As many of you know, we moved into a beautiful zero lotline home at the end of June last year. In my former house, I had a big space on the side with tons of herbs, including some unusual ones. Just outside the back door was my "kitchen garden" in a pot: one or two basil plants, one sage plant, one oregano and some thyme that sort or wormed its way around beneath it all. I could lean out the back door and get what I needed for immediate needs, but in the side garden I grew enough basil to provide frozen pesto for the winter, and herbs to freeze or dry to get me through until the next year. 
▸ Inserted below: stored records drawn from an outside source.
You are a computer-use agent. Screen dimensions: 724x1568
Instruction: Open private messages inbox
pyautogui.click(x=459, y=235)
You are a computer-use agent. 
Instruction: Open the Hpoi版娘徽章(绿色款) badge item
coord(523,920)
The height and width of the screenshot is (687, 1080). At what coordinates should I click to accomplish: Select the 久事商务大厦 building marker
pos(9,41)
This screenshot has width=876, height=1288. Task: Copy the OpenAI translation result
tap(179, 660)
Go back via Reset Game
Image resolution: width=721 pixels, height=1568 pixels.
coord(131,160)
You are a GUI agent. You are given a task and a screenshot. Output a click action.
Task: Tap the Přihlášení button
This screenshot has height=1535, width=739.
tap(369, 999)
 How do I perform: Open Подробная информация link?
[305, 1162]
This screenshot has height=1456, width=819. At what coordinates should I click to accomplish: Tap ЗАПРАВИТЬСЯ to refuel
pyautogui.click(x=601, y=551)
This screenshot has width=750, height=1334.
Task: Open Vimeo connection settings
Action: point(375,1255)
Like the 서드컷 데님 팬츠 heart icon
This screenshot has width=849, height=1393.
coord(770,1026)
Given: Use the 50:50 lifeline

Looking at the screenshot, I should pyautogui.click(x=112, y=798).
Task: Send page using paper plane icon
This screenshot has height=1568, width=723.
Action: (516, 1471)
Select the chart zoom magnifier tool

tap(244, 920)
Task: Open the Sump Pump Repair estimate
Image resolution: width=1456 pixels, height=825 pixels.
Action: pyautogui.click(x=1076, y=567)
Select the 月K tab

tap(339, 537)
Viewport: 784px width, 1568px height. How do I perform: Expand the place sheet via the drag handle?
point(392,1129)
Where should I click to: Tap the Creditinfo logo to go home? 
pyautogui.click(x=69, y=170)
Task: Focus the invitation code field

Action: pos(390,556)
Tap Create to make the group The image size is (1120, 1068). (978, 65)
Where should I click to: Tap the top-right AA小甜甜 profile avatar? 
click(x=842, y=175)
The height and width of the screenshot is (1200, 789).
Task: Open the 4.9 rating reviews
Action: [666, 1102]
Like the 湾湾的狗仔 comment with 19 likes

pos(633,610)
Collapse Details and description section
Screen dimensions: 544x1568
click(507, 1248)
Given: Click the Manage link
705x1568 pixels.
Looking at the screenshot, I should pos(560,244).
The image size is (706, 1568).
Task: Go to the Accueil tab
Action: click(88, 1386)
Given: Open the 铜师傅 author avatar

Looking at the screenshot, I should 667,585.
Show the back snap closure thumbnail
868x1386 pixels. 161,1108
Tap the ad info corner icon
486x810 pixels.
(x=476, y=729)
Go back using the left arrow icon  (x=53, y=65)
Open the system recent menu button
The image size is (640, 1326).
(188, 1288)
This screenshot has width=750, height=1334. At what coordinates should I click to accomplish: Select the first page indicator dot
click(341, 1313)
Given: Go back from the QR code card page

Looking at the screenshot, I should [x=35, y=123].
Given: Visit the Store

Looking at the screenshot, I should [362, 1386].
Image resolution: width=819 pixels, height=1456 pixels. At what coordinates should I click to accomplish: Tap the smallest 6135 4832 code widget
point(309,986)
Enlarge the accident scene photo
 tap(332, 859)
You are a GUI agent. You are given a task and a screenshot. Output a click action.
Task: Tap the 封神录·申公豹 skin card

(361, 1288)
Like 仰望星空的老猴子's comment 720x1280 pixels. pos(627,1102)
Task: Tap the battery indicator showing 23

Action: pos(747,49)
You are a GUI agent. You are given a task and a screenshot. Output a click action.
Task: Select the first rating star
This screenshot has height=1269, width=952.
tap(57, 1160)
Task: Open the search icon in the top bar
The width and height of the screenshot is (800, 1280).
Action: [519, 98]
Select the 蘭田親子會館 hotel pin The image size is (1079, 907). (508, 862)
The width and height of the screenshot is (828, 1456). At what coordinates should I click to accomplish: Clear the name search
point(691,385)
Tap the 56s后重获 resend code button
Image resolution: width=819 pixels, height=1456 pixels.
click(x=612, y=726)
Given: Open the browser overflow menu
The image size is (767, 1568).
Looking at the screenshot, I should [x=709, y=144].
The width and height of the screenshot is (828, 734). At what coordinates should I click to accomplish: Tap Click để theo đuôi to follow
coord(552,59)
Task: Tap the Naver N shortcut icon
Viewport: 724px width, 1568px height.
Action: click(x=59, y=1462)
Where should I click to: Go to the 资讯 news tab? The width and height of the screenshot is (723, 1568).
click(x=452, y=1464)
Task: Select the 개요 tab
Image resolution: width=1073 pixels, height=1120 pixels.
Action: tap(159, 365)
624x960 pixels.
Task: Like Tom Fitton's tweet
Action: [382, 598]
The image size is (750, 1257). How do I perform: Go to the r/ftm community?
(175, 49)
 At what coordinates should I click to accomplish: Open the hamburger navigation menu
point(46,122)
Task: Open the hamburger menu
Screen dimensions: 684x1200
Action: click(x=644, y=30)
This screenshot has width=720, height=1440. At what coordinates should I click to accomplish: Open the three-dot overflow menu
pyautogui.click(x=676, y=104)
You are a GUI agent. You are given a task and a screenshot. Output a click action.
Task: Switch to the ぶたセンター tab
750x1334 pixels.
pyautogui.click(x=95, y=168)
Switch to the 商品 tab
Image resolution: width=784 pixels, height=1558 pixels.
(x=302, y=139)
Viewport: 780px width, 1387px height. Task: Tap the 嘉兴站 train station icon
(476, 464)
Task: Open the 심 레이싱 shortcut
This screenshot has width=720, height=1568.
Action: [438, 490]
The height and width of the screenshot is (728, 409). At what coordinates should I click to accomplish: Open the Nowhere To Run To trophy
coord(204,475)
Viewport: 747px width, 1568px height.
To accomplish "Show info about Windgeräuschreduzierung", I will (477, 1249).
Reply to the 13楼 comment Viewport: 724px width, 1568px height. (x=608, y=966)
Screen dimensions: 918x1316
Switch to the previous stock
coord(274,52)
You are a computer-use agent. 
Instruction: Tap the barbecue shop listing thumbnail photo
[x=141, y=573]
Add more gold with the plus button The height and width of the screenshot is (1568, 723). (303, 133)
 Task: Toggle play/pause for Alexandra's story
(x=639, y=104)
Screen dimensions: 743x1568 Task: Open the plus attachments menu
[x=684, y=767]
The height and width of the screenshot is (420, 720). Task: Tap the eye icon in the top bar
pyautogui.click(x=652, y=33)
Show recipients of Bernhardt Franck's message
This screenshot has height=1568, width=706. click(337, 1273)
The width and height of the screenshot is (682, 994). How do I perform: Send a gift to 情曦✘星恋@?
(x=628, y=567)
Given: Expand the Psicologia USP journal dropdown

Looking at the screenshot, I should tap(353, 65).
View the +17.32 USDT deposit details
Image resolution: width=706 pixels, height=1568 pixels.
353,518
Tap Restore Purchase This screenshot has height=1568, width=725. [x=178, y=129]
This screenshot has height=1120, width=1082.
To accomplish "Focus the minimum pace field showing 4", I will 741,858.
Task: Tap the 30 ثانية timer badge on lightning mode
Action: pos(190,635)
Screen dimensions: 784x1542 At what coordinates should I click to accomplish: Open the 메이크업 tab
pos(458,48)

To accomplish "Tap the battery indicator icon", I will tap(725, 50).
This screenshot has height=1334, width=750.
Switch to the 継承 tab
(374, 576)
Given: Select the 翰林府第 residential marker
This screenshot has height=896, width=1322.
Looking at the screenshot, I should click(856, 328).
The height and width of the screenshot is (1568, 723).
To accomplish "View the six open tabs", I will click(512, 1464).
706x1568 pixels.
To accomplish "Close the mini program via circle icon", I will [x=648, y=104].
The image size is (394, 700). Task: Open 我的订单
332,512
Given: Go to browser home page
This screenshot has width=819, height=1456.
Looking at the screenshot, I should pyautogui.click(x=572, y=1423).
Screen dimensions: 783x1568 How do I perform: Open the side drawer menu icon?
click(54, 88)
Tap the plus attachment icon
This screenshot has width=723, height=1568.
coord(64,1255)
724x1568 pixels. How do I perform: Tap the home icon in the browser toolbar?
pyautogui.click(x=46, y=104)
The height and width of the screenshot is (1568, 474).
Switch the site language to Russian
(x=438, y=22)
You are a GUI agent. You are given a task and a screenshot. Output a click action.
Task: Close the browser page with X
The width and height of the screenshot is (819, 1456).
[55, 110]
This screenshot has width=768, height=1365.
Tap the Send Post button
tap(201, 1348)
Last year when we moved in I planted a few plants in the bed at the edge of the back patio, but something ate them. I planted a few in a pot but by then it was too hot for them to do well, but at least they escaped the herbivore, whatever it was. So this year, we got some very attractive pots, filled them with enriched potting soil and planted lots of herbs. I think I'll have enough for pesto, too. I got the irrigation system tech to make sure they'd be watered nicely.

One pineapple sage plant. It produces lovely red blossoms which are great in salads, and the leaves may not taste very pineapple-ish but they are very good. And then two regular sage plants. I really dislike dried sage that you buy, but I can cut this and hang it and find my home-dried sage quite acceptable. The two  plants will give me more than I need to cook with and I will cut tops off to dry. That way the plants will bush out and give me way more sage than I'll need for the summer. And it will come back next year!

Basil. This may be a bit crowded. I have six regular basil plants arranged around the back. In front are one cinnamon basil, one Thai basil and one lemon basil. I'm pretty sure I have too much in this pot but if I keep them trimmed back, which I will, since basil is my very favorite herb, they should be okay.

One Greek oregano plant, one thyme plant and one rosemary. The oregano won't spread much. The thyme will, but it will be low. The rosemary will also grow into a big bushy plant, but there should be plenty of room in the pot for it.  It may live over the winter but if not, will come back next year.

And the last is out in the full sun. Mint. No self-respecting Louisville girl would have a garden without mint. For juleps of course. And lamb. But you gotta keep it in a pot or the entire neighborhood will soon be one big mint bed. Well maybe I exaggerate. But not by much! I will keep you posted as the summer progresses!